Convert every line of the listing, from the one containing "Task: Click the heart icon to favorite" down to the one containing "Image resolution: width=245", into a numbered list, leaving out any blank lines.
** begin Listing **
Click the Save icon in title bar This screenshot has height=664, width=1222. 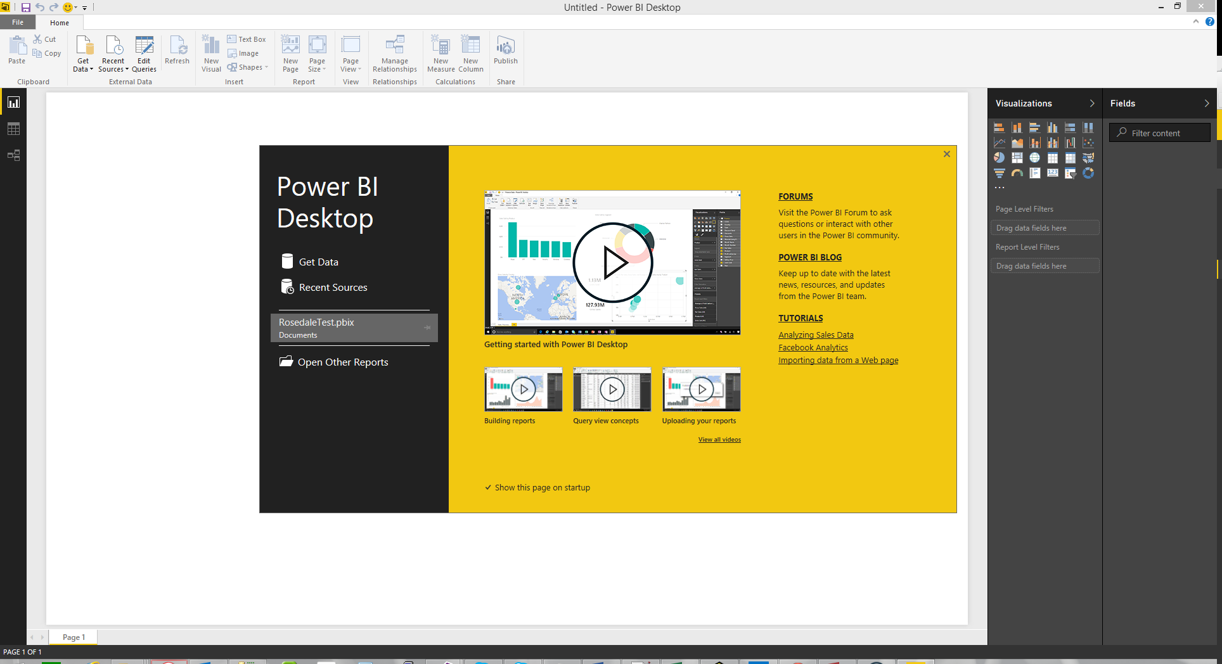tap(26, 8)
** end Listing **
** begin Listing **
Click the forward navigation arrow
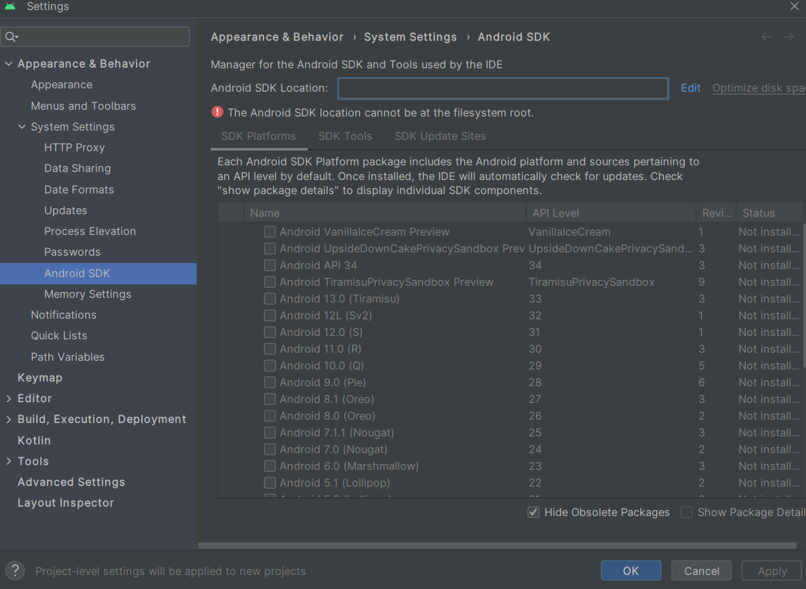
** end Listing **
** begin Listing **
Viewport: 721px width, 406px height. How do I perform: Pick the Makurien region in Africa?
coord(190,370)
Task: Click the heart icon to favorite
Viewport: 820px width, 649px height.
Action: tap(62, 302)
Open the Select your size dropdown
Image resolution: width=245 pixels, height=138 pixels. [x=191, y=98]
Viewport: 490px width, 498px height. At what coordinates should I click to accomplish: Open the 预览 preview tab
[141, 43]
** end Listing **
Output for this exercise:
1. Task: Click the heart icon to favorite
2. Viewport: 820px width, 649px height.
3. Action: tap(62, 302)
4. Open the Select your size dropdown
5. Image resolution: width=245 pixels, height=138 pixels. [x=191, y=98]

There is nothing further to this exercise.